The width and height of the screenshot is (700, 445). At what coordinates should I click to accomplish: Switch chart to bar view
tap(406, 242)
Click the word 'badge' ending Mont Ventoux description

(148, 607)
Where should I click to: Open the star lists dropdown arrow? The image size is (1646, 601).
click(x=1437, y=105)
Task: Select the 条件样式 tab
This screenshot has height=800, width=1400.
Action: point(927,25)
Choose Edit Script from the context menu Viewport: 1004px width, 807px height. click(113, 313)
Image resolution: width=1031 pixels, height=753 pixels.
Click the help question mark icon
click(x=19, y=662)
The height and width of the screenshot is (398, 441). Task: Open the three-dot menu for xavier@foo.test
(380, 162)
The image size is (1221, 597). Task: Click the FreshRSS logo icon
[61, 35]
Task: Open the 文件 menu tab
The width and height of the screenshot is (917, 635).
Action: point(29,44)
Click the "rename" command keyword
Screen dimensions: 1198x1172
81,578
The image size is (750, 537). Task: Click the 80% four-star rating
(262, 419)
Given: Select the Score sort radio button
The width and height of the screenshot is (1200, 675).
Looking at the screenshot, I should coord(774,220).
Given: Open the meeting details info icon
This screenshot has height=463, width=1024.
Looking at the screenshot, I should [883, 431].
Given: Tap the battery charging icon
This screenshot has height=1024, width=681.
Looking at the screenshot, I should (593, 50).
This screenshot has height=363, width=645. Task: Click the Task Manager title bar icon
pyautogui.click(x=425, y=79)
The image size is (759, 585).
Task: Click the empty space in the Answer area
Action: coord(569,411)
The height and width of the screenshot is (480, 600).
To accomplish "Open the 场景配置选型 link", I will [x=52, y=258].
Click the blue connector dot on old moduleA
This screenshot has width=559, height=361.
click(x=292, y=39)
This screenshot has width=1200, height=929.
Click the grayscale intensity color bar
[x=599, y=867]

**********

[EXERCISE GOAL]: Copy out every record again, letter for letter.

[REPLY]:
The width and height of the screenshot is (700, 445). At what coordinates should I click to accomplish: Switch chart to bar view
tap(406, 242)
Click the word 'badge' ending Mont Ventoux description

(148, 607)
Where should I click to: Open the star lists dropdown arrow? The image size is (1646, 601).
click(x=1437, y=105)
Task: Select the 条件样式 tab
This screenshot has height=800, width=1400.
Action: point(927,25)
Choose Edit Script from the context menu Viewport: 1004px width, 807px height. click(113, 313)
Image resolution: width=1031 pixels, height=753 pixels.
Click the help question mark icon
click(x=19, y=662)
The height and width of the screenshot is (398, 441). Task: Open the three-dot menu for xavier@foo.test
(380, 162)
The image size is (1221, 597). Task: Click the FreshRSS logo icon
[61, 35]
Task: Open the 文件 menu tab
The width and height of the screenshot is (917, 635).
Action: point(29,44)
Click the "rename" command keyword
Screen dimensions: 1198x1172
81,578
The image size is (750, 537). Task: Click the 80% four-star rating
(262, 419)
Given: Select the Score sort radio button
The width and height of the screenshot is (1200, 675).
Looking at the screenshot, I should coord(774,220).
Given: Open the meeting details info icon
This screenshot has height=463, width=1024.
Looking at the screenshot, I should [883, 431].
Given: Tap the battery charging icon
This screenshot has height=1024, width=681.
Looking at the screenshot, I should (593, 50).
This screenshot has height=363, width=645. Task: Click the Task Manager title bar icon
pyautogui.click(x=425, y=79)
The image size is (759, 585).
Task: Click the empty space in the Answer area
Action: coord(569,411)
The height and width of the screenshot is (480, 600).
To accomplish "Open the 场景配置选型 link", I will [x=52, y=258].
Click the blue connector dot on old moduleA
This screenshot has width=559, height=361.
click(x=292, y=39)
This screenshot has width=1200, height=929.
Click the grayscale intensity color bar
[x=599, y=867]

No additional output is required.